As such, there are tons of variables to look upon in a MariaDB Cluster. The most important thing here you have to take into account is the tool you are using for monitoring your database cluster. As mentioned earlier, I prefer using the free version license of ClusterControl (Community Edition) here in this blog as it provides me more ways with flexibility to look upon in a Galera Cluster. See the example below,
I have marked or circled in red those tabs that allow me to visually oversee the health of my MariaDB Cluster. Let's say, if your application is greedy over using streaming replication from time to time and it sends a large number of fragments (large network transfer) for cluster inter-activity, it's best to determine how well your nodes can handle the stress. Especially during stress testing before pushing specific changes in your application, it's always best to try and test to determine the capacity management of your application product and determine if your current database nodes and design can handle the load of your application requirements.

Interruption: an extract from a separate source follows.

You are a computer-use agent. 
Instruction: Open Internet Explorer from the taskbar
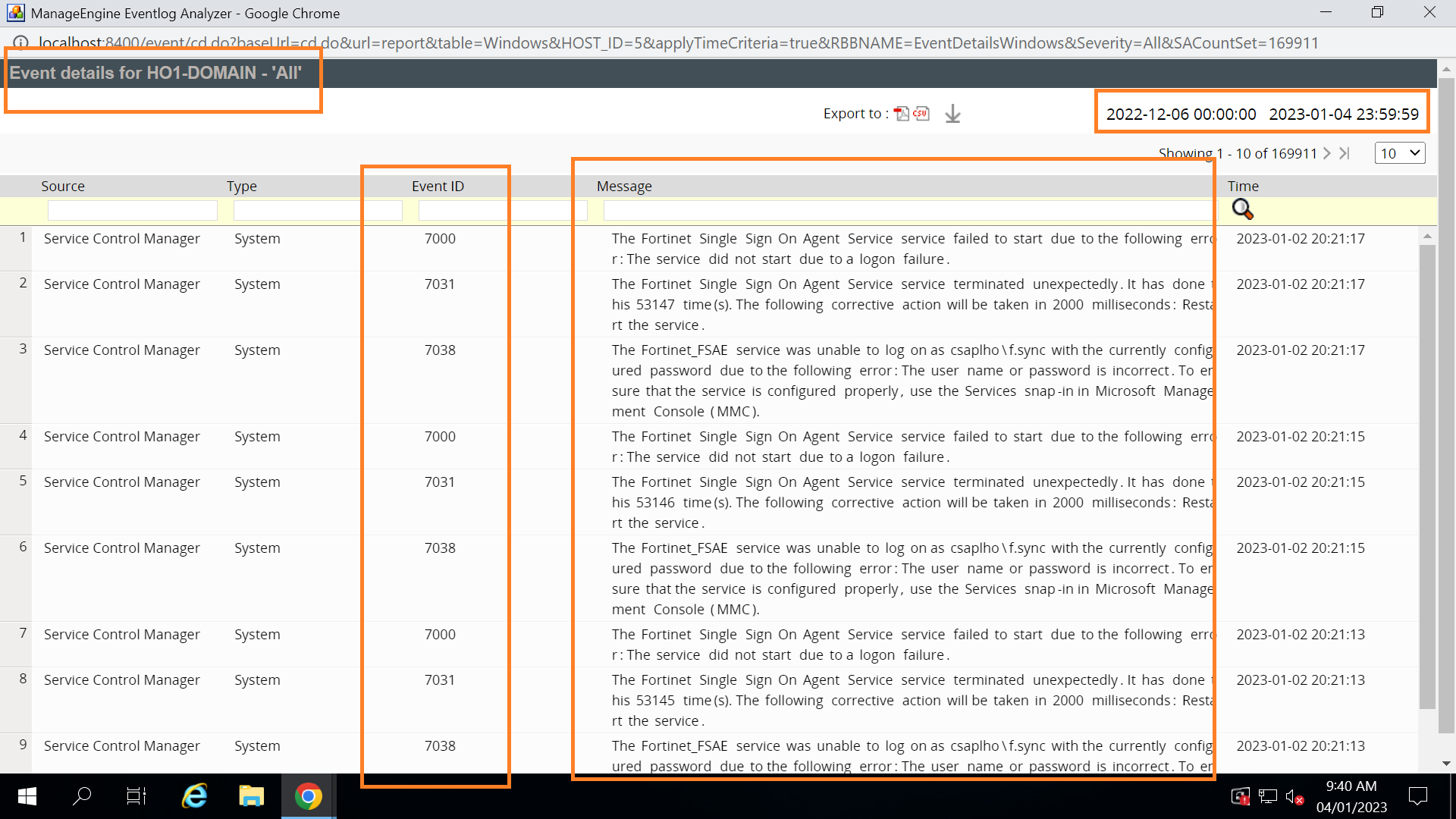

Even on a community edition of the ClusterControl, I am able to gather granular and more refined results of the health of my MariaDB Cluster. See below,
This is how you shall approach the monitoring of your MariaDB Cluster. A perfect visualization is always easier and quicker to manage. When things go south, you cannot afford to lose your productivity and also the downtime can impact your business. Although having free does not provide you the luxury and comfort when managing high traffic databases, having alarms, notifications, and database management in one area is a-walk-in-the-park add-ons that ClusterControl can do.
Conclusion
MariaDB Cluster is not as simple to monitor as compared with the traditional asynchronous MySQL/MariaDB master-slave setups. It works differently and you must have the right tools to determine what's going on and what's going into your database cluster. Always prepare your capacity planning ahead before running your MariaDB Cluster without proper monitoring beforehand. It's always best that your database load and activity is known prior to a catastrophic event.